NORTHBROOK, Ill. (Oct. 31, 2000)—TrucktireXchange.com (TTX), the nascent commercial tire e-commerce site on the World Wide Web (www.trucktirexchange.com), has introduced a new service—the TrucktireXchange data terminal (TDT).
Introduced Oct. 24, TDT provides registered users of TTX with current average prices of new and retreaded truck tires and casings in four sizes (11R22.5, 11R24.5, 295/75R22.5 and 285/75R24.5). The data is gleaned from the TTX inventory posted for sale by members.
Interested parties can "slice and dice" the data by region and tire brand for each of the sizes, said Cort Jacoby, co-owner of TXT.
TDT also provides a history of tire and casing prices and plans to add more features as the number of transactions increases and the database becomes larger, he said.
TXT was launched in May during the International Tire and Rubber Association World Expo and currently has about 750 members, about 500 of them tire dealers. At any one time, between 15 and 20 percent of the dealer-members have products listed on TXT´s inventory, Mr. Jacoby said.
While there is no charge to register for the site, post products for sale and view TDT´s data, TXT charges a flat commission of three percent on each sale. To date, over $1 million in transactions have been conducted on the site.
TDT was formed, Mr. Jacoby said, after he talked with several of the top 10 trucking companies.

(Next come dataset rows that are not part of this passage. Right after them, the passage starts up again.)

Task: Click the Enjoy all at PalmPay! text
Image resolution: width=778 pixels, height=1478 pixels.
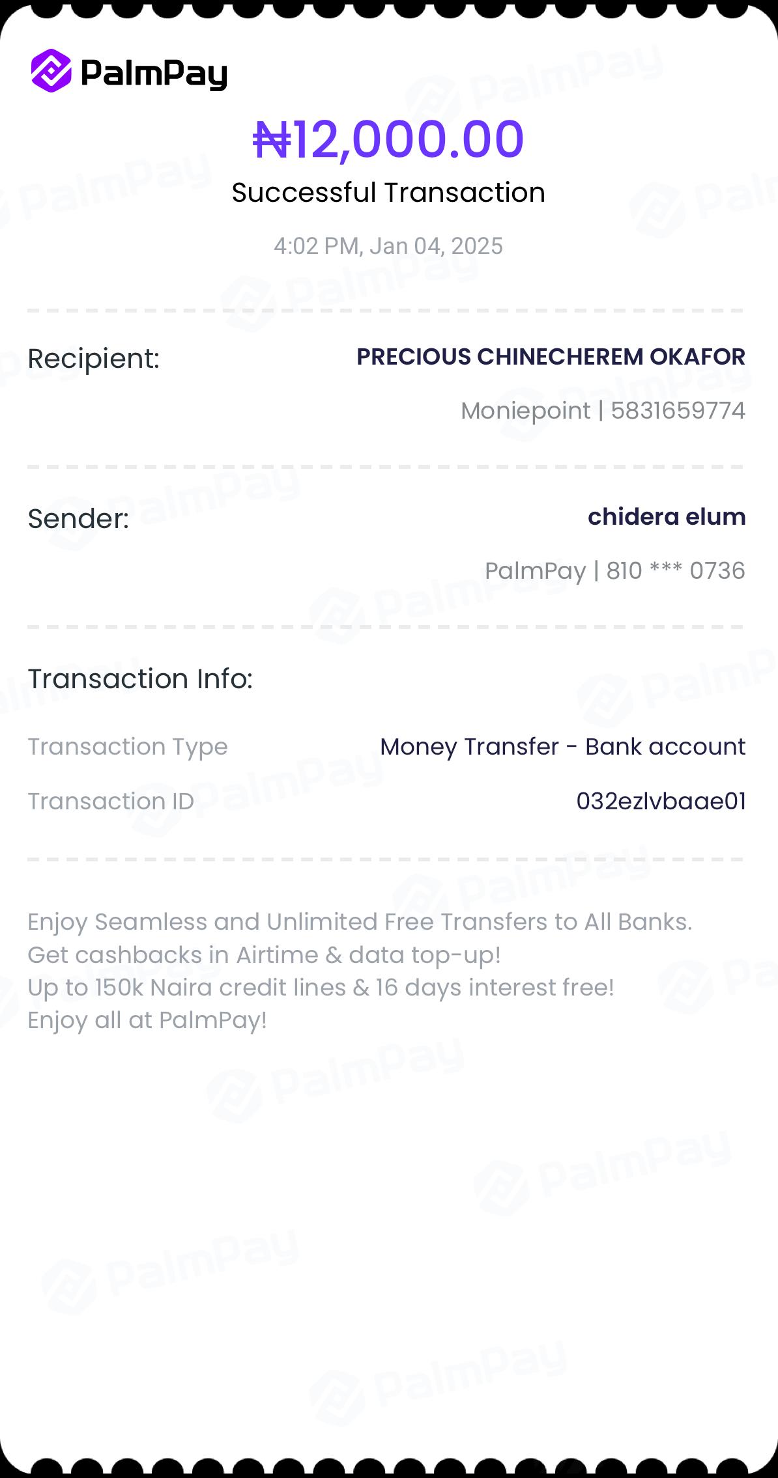Action: tap(147, 1020)
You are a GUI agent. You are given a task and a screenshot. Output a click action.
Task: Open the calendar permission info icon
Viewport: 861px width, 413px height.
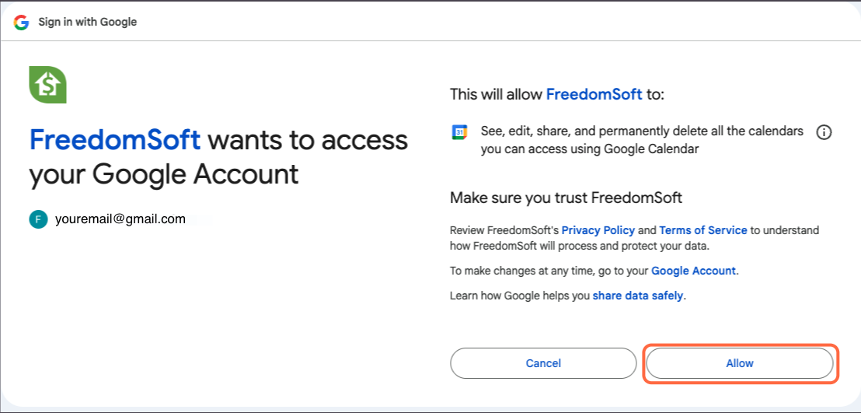point(824,132)
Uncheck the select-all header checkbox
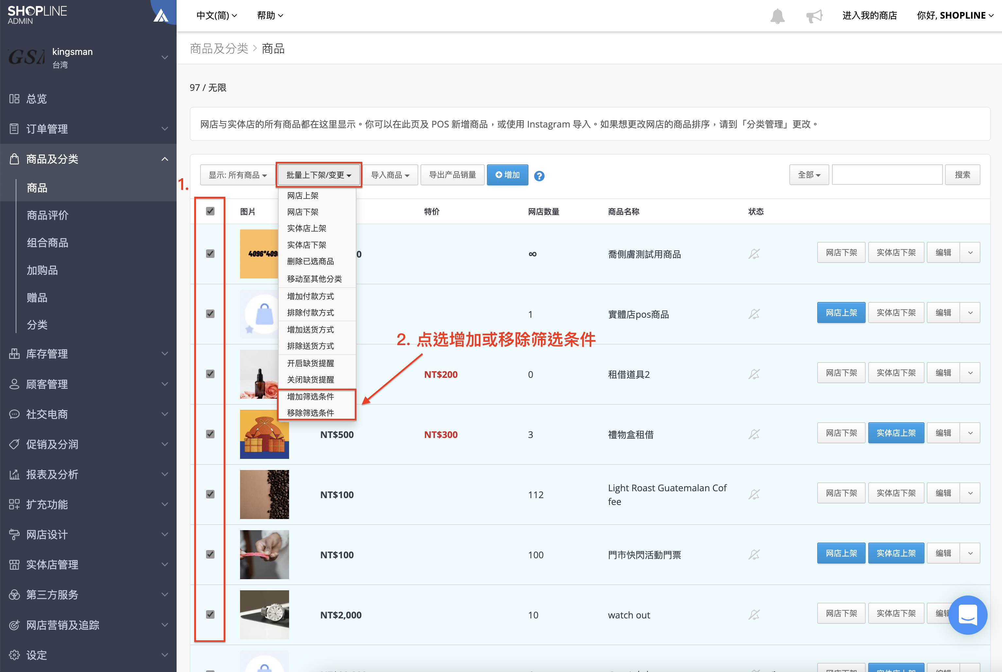This screenshot has height=672, width=1002. pyautogui.click(x=210, y=211)
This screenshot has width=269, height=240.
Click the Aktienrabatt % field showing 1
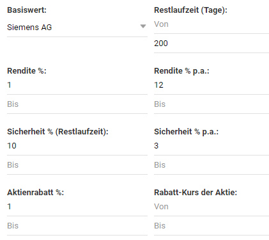[77, 207]
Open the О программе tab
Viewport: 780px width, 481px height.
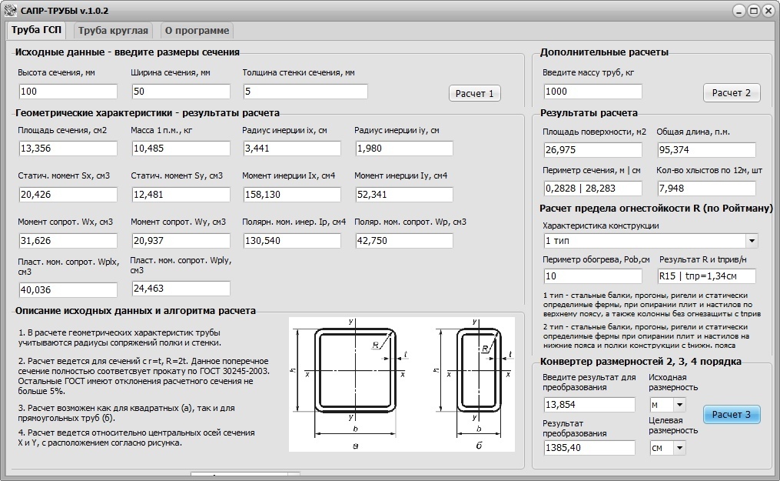(x=197, y=30)
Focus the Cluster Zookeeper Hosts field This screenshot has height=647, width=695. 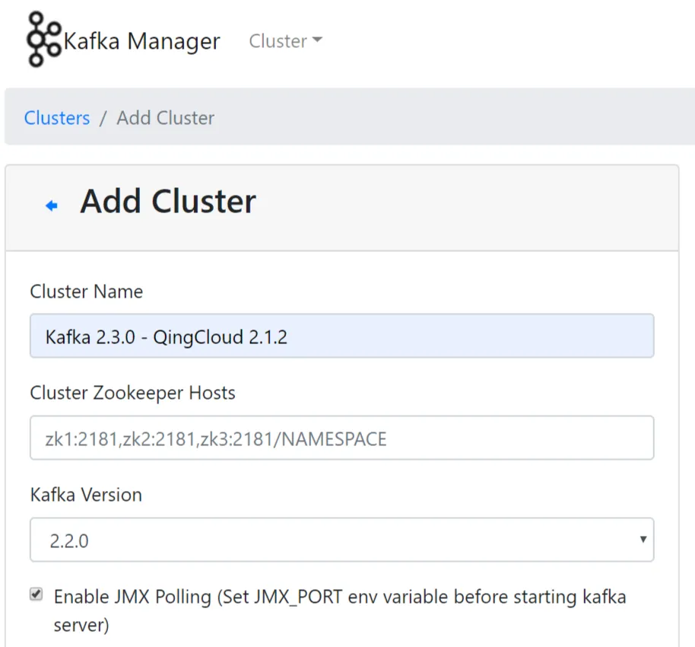point(342,438)
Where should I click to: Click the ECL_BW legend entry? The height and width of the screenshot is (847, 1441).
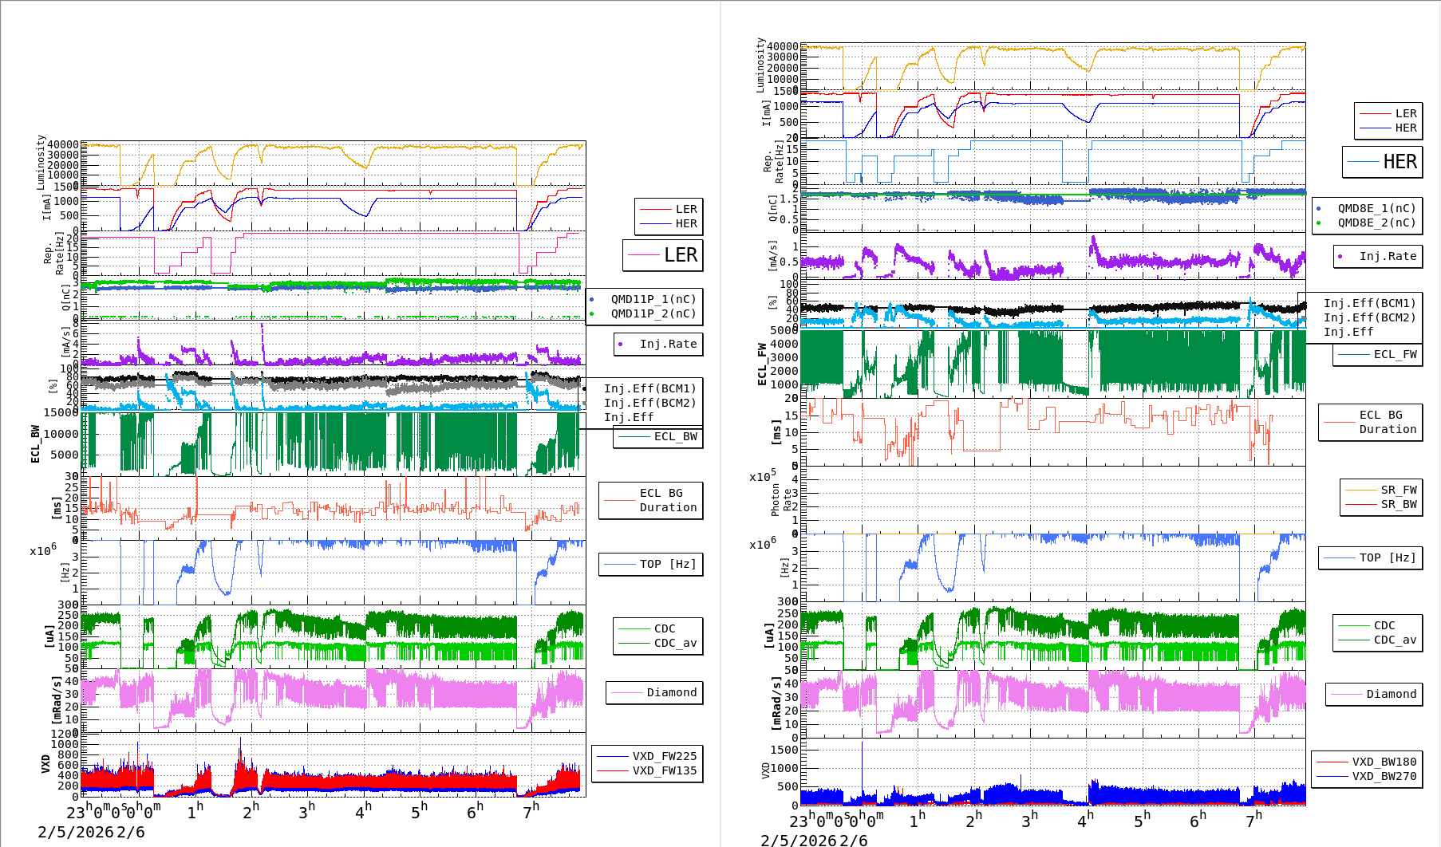click(658, 437)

Fuel prices for truck operators are readily available through trade publications, but there´s no single source for information on commercial tire pricing, according to Marc Imyak, the other co-founder of TXT.
"TDT makes it possible to see tire pricing," said Mr. Imyak, also principal of City Tire Inc. in Chicago. "After all, tires are the largest single maintenance cost item for carriers."
Mr. Jacoby speculated that certain entities in the commercial tire business are wary of providing pricing information and manufacturers lose track of the prices once tires are sold to large distributors or dealers.
"What we´re going to be doing is providing better visibility to what the actual end user is actually paying for this product," he said.